Compute hash values for sliding windows over a sequence in constant time by incrementally updating rather than recomputing.
Problem
You need to compare many substrings quickly.
Direct substring comparison can be expensive because comparing two substrings of length m may take O(m) time. If an algorithm compares many substrings, this cost can dominate the whole computation.
A rolling hash assigns each prefix of a string a numeric summary so that the hash of any substring can be computed in constant time after preprocessing.
Solution
Choose a base B and modulus M. For a string s, define a prefix hash array.
prefix[0] = 0
for i from 0 to n - 1:
prefix[i + 1] = (prefix[i] * B + code(s[i])) mod MAlso precompute powers of B.
power[0] = 1
for i from 0 to n - 1:
power[i + 1] = (power[i] * B) mod MThe hash of substring s[l..r) is:
hash(l, r) = (prefix[r] - prefix[l] * power[r - l]) mod MIf the result is negative, add M.
Discussion
A rolling hash treats a string like a number written in base B. Each character contributes a digit-like value. The prefix array stores hashes of prefixes, and subtraction removes the prefix before the substring.
The main benefit is that substring hashes become cheap. After O(n) preprocessing, each substring hash takes O(1) time. This is useful in substring search, duplicate substring detection, palindrome checks, and string algorithms that compare many intervals.
Rolling hashes are probabilistic when used for equality. Equal substrings always have equal hashes, but unequal substrings may collide. In most algorithmic settings, a large modulus or two independent moduli make collisions unlikely enough. In correctness-critical systems, confirm equality with direct comparison after a hash match.
The choice of base and modulus matters. The base should usually be larger than the alphabet size and should avoid obvious structure. The modulus should be large. Common choices include large primes or machine-word overflow arithmetic, depending on the language and performance goals.
Correctness
For any fixed string and fixed parameters, the prefix recurrence gives each prefix a deterministic hash. The substring formula subtracts the contribution of the first l characters after shifting it to the same scale as prefix[r].
Suppose:
prefix[r] = hash(s[0..r))
prefix[l] = hash(s[0..l))The prefix s[0..l) contributes to prefix[r] multiplied by B^(r-l). Therefore:
prefix[r] - prefix[l] * B^(r-l)leaves exactly the contribution from s[l..r). Reducing modulo M gives the stored substring hash.
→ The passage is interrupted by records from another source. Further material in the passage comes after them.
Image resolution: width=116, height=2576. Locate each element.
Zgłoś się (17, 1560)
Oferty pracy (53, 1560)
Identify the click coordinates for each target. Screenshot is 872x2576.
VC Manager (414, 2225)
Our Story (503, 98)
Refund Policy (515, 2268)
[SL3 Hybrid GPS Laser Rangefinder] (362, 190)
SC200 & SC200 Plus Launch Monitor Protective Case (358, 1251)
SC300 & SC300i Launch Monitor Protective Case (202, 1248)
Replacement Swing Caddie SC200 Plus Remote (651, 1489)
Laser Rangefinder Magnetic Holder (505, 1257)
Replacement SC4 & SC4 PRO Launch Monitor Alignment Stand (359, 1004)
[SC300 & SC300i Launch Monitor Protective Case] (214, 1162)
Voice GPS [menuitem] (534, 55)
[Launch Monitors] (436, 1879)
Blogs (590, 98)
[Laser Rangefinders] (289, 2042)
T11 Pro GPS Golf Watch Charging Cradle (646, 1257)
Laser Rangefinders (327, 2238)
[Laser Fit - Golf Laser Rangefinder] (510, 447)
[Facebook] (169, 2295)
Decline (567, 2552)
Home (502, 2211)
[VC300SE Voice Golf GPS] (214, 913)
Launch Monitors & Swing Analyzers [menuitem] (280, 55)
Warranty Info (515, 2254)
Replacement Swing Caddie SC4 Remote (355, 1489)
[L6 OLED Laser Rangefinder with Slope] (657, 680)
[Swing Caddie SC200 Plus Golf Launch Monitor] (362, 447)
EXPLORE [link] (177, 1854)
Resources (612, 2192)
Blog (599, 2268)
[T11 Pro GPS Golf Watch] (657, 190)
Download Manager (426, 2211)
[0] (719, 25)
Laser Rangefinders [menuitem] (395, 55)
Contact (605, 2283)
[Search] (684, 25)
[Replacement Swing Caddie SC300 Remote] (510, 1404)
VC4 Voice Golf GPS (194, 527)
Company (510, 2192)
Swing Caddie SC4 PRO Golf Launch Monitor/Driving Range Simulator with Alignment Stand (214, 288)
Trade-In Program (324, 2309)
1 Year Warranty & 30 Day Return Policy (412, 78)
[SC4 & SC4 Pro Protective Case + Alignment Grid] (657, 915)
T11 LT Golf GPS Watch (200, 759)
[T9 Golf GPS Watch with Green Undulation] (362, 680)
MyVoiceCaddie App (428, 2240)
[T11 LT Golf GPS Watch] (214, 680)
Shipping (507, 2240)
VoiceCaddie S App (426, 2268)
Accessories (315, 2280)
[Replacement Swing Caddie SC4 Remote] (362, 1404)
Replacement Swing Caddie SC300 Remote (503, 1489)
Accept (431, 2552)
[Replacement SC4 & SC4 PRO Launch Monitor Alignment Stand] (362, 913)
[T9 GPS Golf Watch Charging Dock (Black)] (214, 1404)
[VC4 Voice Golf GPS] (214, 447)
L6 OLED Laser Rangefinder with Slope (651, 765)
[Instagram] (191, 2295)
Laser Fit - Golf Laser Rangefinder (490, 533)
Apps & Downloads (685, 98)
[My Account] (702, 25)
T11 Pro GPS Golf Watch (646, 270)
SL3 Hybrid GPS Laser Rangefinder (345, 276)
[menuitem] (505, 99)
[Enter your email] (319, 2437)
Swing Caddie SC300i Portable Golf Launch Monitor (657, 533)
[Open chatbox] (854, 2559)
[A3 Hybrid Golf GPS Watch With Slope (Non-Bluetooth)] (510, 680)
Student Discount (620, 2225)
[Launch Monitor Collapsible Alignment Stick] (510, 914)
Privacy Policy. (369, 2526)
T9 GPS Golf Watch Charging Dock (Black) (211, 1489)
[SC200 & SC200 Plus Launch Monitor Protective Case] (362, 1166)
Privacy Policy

This proves that the formula consistently computes the same value for the same substring. It does not prove that different substrings have different hashes, because modular arithmetic can collapse distinct values.
Complexity
Preprocessing takes O(n) time and O(n) space for a string of length n.
Each substring hash query takes O(1) time.
Comparing two substrings by hash takes O(1) expected or probabilistic time, depending on the collision model. If a direct comparison is used after equal hashes, the worst-case comparison cost remains O(m) for substring length m.
Example
Find whether a pattern occurs in a text.
contains(text, pattern):
n = length(text)
m = length(pattern)
build prefix hashes for text
pattern_hash = hash of pattern
for i from 0 to n - m:
if hash_text(i, i + m) == pattern_hash:
if text[i..i+m) == pattern:
return true
return falseThe hash check filters most positions quickly. The direct comparison protects against collisions.
Implementation Notes
Normalize negative modular results after subtraction.
Use integer types large enough to avoid unintended overflow unless overflow arithmetic is intentional.
Use double hashing when collision probability matters but direct comparison is expensive.
Map characters to positive codes. Using zero for common characters can weaken some formulations.
For persistent or adversarial inputs, avoid relying on a single predictable hash.
Common Mistakes
Treating equal hashes as a proof of equal substrings in correctness-critical code.
Forgetting to multiply the left prefix by power[r - l].
Using inconsistent indexing conventions.
Failing to normalize negative results after modular subtraction.
Choosing a weak base or modulus and then testing only on random strings.